A new study published in Cyberpsychology, Behavior, and Social Networking looked at how couples who break up cope in relation to their use of Facebook.
Many people, it seems, have such a hard time saying goodbye that they practice “Facebook surveillance” of their exes, and this can have dangerous emotional consequences.
The impact of continued viewing of an ex-romantic partner’s Facebook postings, even with no direct communication, was considered in the study, which is called “Facebook Surveillance of Former Romantic Partners: Associations with Post-Breakup Recovery and Personal Growth.”
Four hundred and sixty four heartbroken study participants were asked questions about their own negative feelings, their emotional recovery and their adjustment levels after a breakup.
Those results were compared with data on the participants’ Facebook usage and tendency to peek at their ex’s profile page.
As suspected, Facebook peeping sure didn’t help people recover from a romantic breakup. In fact, it prolonged their agony.

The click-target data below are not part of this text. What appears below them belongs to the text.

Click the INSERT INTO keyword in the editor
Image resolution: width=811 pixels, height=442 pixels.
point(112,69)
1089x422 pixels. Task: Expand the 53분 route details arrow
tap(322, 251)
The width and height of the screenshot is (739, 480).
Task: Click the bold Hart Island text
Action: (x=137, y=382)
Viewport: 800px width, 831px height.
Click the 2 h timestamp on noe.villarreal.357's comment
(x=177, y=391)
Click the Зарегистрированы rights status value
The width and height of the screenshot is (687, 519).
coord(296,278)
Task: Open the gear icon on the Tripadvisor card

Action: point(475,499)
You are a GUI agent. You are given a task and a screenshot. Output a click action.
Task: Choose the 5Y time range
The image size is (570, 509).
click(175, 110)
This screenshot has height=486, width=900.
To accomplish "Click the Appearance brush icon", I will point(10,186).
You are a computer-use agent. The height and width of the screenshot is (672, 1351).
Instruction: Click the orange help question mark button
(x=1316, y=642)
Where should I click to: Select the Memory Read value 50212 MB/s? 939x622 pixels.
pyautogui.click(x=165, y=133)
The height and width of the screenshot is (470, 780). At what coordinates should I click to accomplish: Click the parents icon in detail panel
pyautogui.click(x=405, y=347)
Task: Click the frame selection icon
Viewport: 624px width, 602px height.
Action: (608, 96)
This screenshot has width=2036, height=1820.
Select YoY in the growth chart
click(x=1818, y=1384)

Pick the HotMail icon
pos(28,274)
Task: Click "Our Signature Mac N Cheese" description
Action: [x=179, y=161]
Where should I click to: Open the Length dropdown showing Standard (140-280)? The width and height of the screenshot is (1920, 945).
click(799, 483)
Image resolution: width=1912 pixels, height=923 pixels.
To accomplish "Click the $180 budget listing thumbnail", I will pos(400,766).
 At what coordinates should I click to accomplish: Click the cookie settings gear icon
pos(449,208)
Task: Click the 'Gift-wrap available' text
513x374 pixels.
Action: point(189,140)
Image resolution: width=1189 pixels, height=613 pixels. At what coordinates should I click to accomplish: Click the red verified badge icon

“Wallowing in the memories is not
giving yourself emotional health.”
Just because we’ve had intimate contact with someone, should we declassify them and banish them from our online friend network?
My answer is yes, at least in the short term.
The study supported other research that ex-lovers who had frequent contact in the real world also had trouble getting over a breakup. And in the real world, this is usually remedied by switching coffee shops, taking a different train to work and declining party invitations from mutual friends.
In the online world, we need to keep ourselves emotionally safe by doing a technical version of the same thing. That means defriending our exes until the emotional fury and pain of the relationship subsides.
Depending on your attachment style, that can take anywhere from a year to never. But wallowing in the memories and fretting about who they might be dating now — all information that can be gathered online — is not giving yourself the gift of emotional health.